Q How do we know this?
Compare the actions of Taiwan and South Korea with those of some European countries. Britain talked about supporting a strategy of natural herd immunity to start with. As a result of this lack of control, the Imperial College Covid-19 Response Team estimates that at its height of infection, the UK will require 100 to 220 critical care beds per 100,000 people, far outstripping its current 6.6 to 14 critical care beds per 100,000 people.
New Zealand is now at a critical point in terms of case numbers and control. Everyone has to do their bit to prevent this virus spreading catastrophically.
I have been very impressed and reassured by our Government’s announcements and response to the pandemic. Director General of Health Dr Ashley Bloomfield has been particularly informative.
Q There seems to be a lot of misinformation appearing online – have you noticed this?
Yes. For example, drinking plenty and gargling with vinegar will not stop you getting it and will not stop you transmitting it to others. It will not save lives and is no substitute to physical distancing, hand-washing and avoiding hand-to-face contact.
Q Is advice like that dangerous?
Most certainly. These sort of posts distract from effective measures that do make a huge difference and have the potential to increase the spread of the virus. They downplay the severity of Covid-19 infection and may suggest the important interventions mentioned above are unnecessary.

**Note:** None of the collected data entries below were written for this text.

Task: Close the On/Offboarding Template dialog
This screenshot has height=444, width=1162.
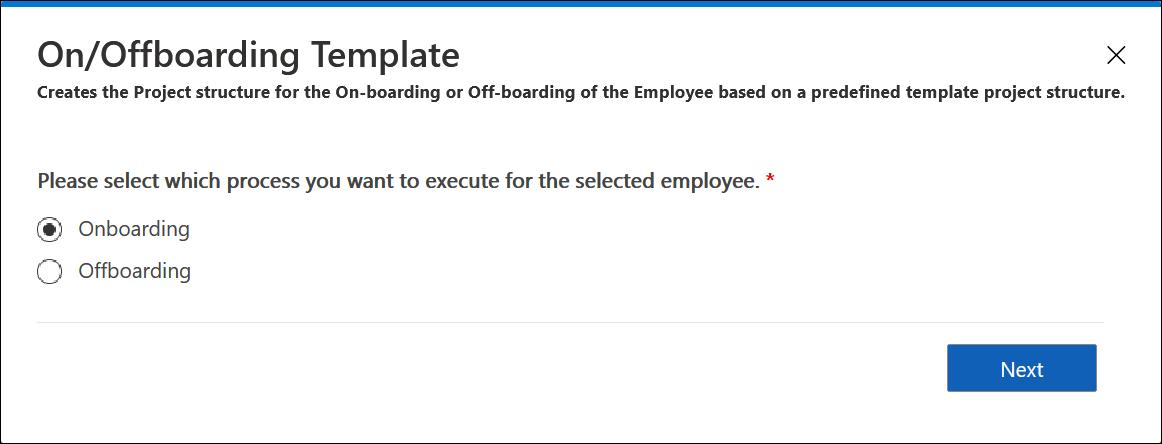Action: pyautogui.click(x=1115, y=55)
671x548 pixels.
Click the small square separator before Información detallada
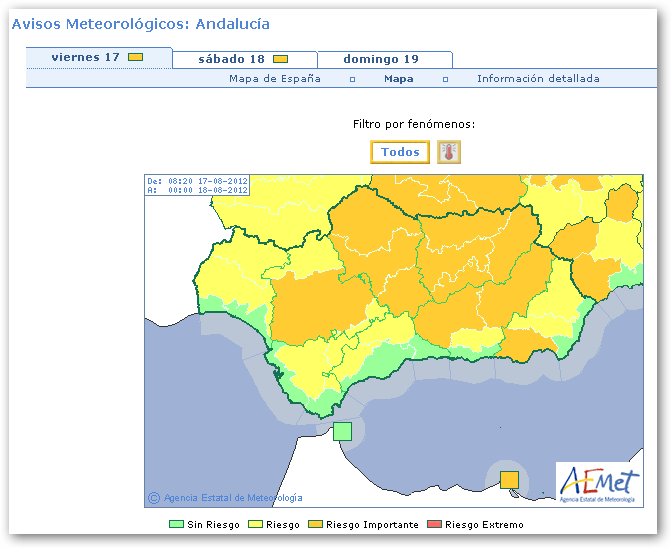pos(445,79)
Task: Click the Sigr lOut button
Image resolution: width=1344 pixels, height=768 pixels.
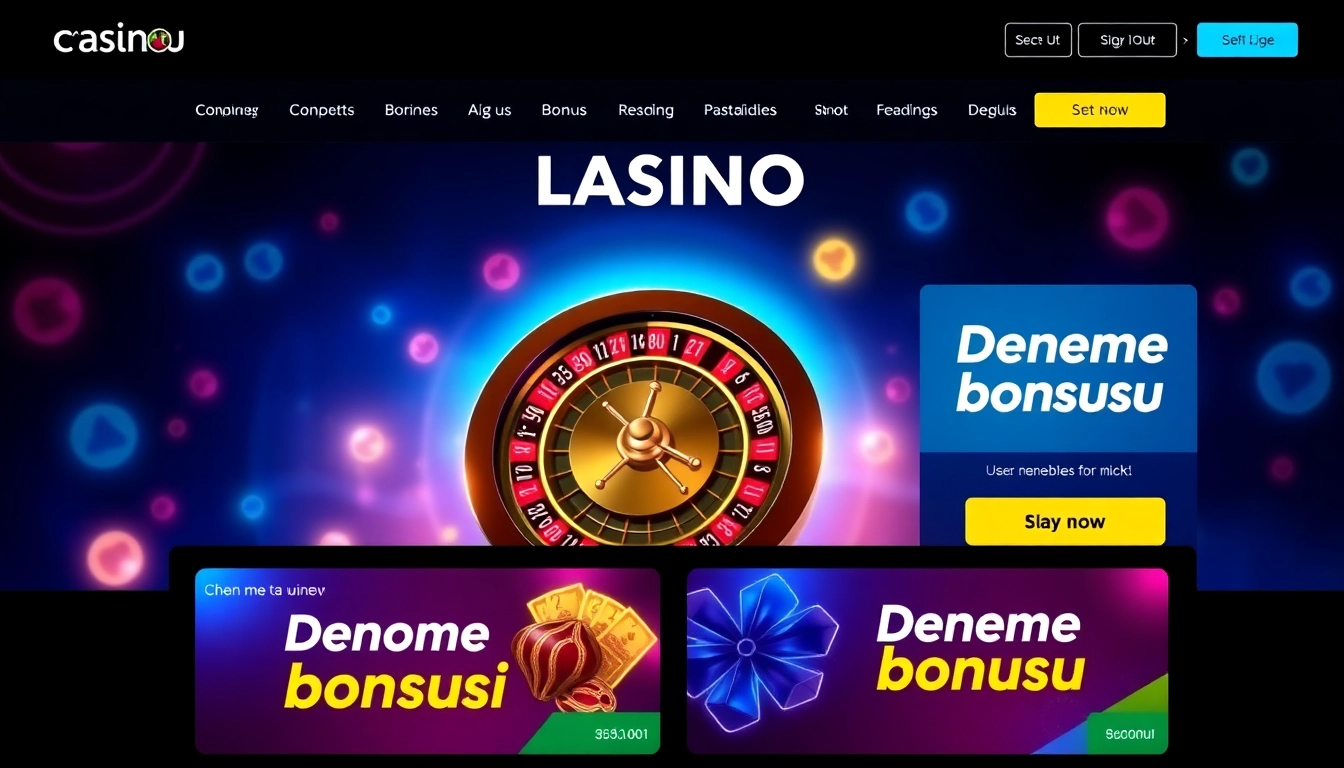Action: click(x=1127, y=40)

Q Where should people get their information from?
Q What are some simple things people can do to protect themselves and others?
Physical distancing – maintain, as much as possible, a 2m distance from others outside your family. Hand wash regularly – normal bar soap is as good as, probably better, than anything else. Stop touching your face, especially if out shopping. Hard surfaces can be cleaned with 10ml to 20ml of bleach in 500ml of water, wiped and left to dry. Hand-sanitiser must be at least 60% alcohol, but is still second-best to hand-washing.
Q If people feel ill, can they get tested for Covid-19?
If you have recently returned from overseas or you know you are a contact of a case and are symptomatic – yes, you absolutely must get tested. Do not walk into your GP surgery, call ahead or phone Healthline on 0800 358 5453.
Avoid calling Healthline just for advice – they are very busy. Look at the website instead.
If you are feeling unwell and are not sure if you fit the categories above, your GP will help you decide. Some areas have community based assessment centres for assessing and testing potential cases. At the moment, only those that have been referred and meet case criteria will currently be tested.
Q What about repeat prescriptions? Can people collect them from the surgery?
All surgeries are now limiting all face-to-face consultations and foot traffic. Regardless of your health needs, your GP surgery needs you to phone first rather than walking in.
- Dr Fish is originally from the United Kingdom. He has a varied medical background, from working with national sports teams to working in intensive care medicine. He has been a general practitioner for 20 years, 12 of which have been spent in New Zealand. At present, he is a general practitioner at Waimate’s Oak House Medical Centre.